Menmuir, Lethnot, and Lochlee, in the gift of the Edzell family, were settled on him; later, under a Writ of the Privy Seal, 11 July 1576, various teinds and a pension were also granted, along with the small estate of Drumcairn, in Forfarshire. In 1586, he purchased the lands of Balcarres (near Colinsburgh in Fife), Balniell, Pitcorthie, and others in the county of Fife, which on 10 June 1592 were united into a free barony. In 1595 he erected the mansion of Balcarres House, which he made his principal residence.

Menmuir was an ally in James VI's programme of reforms. In 1587 he was employed in framing several acts of Parliament relating to the constitution. In April 1588, and again in April 1589, he was appointed one of a commission to inquire into disorders in the University of St Andrews. In November 1589 he joined the Privy Council. He acquired political influence chiefly on account of his financial ability. On 14 October 1591 he was appointed one of the four financial managers for the queen consort Anne of Denmark. In June 1592, Menmuir was appointed "Master of Metals", in charge of crown revenues from gold mining and other mineral works.
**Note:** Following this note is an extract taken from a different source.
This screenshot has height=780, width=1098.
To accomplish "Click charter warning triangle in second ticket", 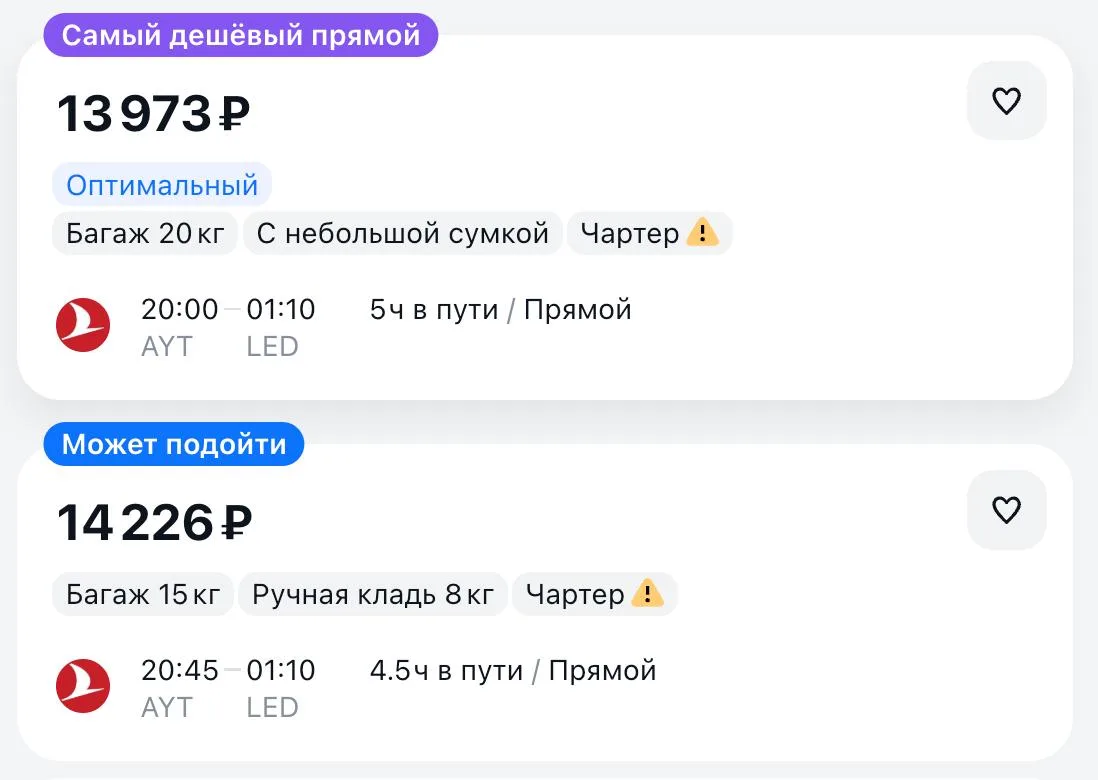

In July 1593, Menmuir was named one of a special council for the management of the Queen's revenues, In January 1596, he was chosen one of the eight Commissioners of the Exchequer, known as the Octavians. He was reputed the ablest financier of the eight. In March he was appointed Lord Keeper of the Privy Seal, and on 28 May Secretary of State, Scotland for life.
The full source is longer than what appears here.